4. You’re keeping secrets from each other.
Everyone’s entitled to privacy, but deliberately hiding things from your partner can destroy trust. This could range from small white lies to more major omissions. If you’re reluctant to share aspects of your life, it’s worth considering why.
5. You’re constantly criticising each other.
Regular criticism, especially about personality traits rather than specific behaviours, can be toxic. If you’re always finding fault with each other or feeling defensive, it’s a sign of growing resentment. Constructive feedback is healthy, but constant criticism is not.
6. You’re spending less quality time together.
A decrease in shared activities or meaningful interactions can indicate growing apart. While it’s normal to have individual interests, consistently prioritising other things over couple time might be a red flag. This is especially true if one partner feels consistently sidelined.
7. You’re feeling emotionally disconnected.
If you no longer feel like you can share your true feelings or don’t feel heard when you do, emotional intimacy may be lacking. Your disconnection can manifest as indifference or a sense that your partner doesn’t really ‘get’ you anymore.
8. Your intimate life has changed, and not for the better.
While libidos naturally fluctuate, a prolonged and unexplained change in your sex life could signal issues. This might be a decrease in frequency, lack of intimacy, or feeling pressured. Remember, what matters is that both partners feel satisfied and respected.
9. You’re constantly arguing about the same things.
Recurring arguments that never seem to get resolved can be exhausting and indicate deeper issues. If you’re stuck in a cycle of having the same fights without progress, it might mean you have incompatible values or communication problems.
10. You’re not supporting each other’s goals.
In a healthy relationship, partners encourage each other’s personal growth. If you find your ambitions are being dismissed or undermined, or you’re doing the same to your partner, it’s a concern. Support doesn’t mean agreeing with everything, but it does mean respecting each other’s dreams.

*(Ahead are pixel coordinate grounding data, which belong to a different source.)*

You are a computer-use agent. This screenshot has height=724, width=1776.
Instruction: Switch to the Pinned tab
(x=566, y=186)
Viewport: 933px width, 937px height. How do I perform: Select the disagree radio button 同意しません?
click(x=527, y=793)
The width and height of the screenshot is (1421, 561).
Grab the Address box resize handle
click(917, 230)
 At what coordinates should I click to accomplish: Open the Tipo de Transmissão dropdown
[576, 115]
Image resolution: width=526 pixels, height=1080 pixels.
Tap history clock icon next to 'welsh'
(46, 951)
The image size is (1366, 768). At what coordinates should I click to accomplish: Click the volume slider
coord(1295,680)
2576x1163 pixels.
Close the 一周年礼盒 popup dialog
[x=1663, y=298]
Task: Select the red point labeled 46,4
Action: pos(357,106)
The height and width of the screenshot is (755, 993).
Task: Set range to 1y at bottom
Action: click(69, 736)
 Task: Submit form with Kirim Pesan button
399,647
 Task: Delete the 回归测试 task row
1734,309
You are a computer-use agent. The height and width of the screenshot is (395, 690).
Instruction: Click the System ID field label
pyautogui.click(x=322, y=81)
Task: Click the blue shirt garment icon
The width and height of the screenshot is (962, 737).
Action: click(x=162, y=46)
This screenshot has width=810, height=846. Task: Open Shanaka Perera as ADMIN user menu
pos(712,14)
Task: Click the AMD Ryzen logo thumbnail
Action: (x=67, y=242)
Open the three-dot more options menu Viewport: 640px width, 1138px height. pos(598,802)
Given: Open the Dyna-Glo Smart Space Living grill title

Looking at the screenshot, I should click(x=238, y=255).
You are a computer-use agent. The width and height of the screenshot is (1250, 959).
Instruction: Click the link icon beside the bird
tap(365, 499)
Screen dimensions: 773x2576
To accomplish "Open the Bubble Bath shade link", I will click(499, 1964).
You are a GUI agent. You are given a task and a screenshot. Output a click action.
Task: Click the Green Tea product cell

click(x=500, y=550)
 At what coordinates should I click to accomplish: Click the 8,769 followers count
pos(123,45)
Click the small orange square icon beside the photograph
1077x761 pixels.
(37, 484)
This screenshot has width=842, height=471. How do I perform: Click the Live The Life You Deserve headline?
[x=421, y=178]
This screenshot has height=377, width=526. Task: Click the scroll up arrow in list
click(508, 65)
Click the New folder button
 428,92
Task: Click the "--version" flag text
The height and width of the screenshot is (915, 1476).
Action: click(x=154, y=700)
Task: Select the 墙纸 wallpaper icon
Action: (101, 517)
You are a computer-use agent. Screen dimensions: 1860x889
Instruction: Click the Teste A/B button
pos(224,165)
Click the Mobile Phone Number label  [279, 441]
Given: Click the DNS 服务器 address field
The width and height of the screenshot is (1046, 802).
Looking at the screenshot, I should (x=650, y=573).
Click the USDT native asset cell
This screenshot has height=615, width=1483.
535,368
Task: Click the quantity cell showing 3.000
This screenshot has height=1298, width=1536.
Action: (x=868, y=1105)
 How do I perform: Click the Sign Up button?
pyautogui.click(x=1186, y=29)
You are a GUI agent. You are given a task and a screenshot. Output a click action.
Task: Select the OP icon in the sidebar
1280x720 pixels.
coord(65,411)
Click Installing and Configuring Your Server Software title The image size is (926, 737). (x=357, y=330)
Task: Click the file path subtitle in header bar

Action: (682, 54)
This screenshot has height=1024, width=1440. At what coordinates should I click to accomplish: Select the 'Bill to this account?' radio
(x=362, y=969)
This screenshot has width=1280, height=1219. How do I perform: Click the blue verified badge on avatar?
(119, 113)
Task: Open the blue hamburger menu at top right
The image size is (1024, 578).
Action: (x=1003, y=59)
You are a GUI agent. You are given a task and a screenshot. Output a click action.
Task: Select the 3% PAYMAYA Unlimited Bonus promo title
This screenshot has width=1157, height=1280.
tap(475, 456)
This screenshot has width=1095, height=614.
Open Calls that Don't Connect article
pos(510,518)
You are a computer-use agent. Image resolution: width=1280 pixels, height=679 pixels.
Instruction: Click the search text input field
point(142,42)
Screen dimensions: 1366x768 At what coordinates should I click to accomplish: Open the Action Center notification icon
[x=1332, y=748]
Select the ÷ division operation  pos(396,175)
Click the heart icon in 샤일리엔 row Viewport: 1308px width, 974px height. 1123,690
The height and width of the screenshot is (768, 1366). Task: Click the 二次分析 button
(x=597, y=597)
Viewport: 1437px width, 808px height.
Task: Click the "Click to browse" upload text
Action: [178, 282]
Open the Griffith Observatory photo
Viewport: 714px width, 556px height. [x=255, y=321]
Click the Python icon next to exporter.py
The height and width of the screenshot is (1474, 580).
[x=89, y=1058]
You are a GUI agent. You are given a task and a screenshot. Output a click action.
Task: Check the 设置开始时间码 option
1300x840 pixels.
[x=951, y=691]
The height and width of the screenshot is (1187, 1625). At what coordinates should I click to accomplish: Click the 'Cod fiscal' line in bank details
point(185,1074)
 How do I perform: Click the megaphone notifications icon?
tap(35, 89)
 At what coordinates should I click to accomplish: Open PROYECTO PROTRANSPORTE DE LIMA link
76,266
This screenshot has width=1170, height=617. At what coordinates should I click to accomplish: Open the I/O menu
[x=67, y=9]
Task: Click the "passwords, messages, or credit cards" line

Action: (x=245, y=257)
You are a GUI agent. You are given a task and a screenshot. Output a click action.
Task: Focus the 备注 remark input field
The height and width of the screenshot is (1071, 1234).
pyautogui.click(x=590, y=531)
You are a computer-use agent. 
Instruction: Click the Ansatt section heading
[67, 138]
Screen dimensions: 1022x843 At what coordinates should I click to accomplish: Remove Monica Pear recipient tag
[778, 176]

11. You’re keeping score of each other’s mistakes.
If you’re tallying up past wrongs to use in arguments, it’s a sign of unresolved issues. Healthy relationships involve forgiveness and focusing on solutions rather than blame. Constantly bringing up old grievances prevents moving forward.
12. You’re avoiding spending time alone together.
If you’re always inviting other people along or finding excuses to not be alone with your partner, it could indicate discomfort or dissatisfaction. While group activities are fun, a couple should also enjoy each other’s company one-on-one.
13. You’re feeling consistently unhappy or anxious in the relationship.
While every relationship has its challenges, if you’re feeling persistently unhappy or anxious, it’s a sign something’s off. Your relationship should generally bring more joy than stress. If you’re constantly questioning things or feeling on edge, it’s worth exploring why.
14. You’re not being honest about your feelings.
If you’re bottling up your true feelings or pretending everything’s fine when it’s not, it can lead to resentment. Honesty, even about difficult emotions, is crucial for a healthy relationship. If you don’t feel safe expressing yourself, that’s a red flag.
15. You’re turning to other people instead of your partner for emotional support.
While it’s healthy to have a support network, consistently looking for emotional comfort from other people instead of your partner can indicate a problem. If you find yourself hiding your vulnerabilities or struggles from your partner, it’s worth examining why.
16. You’re fantasising about being single or with someone else.
Occasional daydreams are normal, but if you’re constantly imagining life without your partner or with someone else, it could signal dissatisfaction. These persistent thoughts might indicate unmet needs or a desire for change in your current relationship.
17. You’re not treating each other with basic respect.
If there’s a pattern of disrespectful behaviour — like name-calling, dismissing feelings, or purposely embarrassing each other — it’s a serious concern. Respect is fundamental in any relationship. Without it, trust and intimacy can’t thrive. Even in disagreements, mutual respect should be maintained.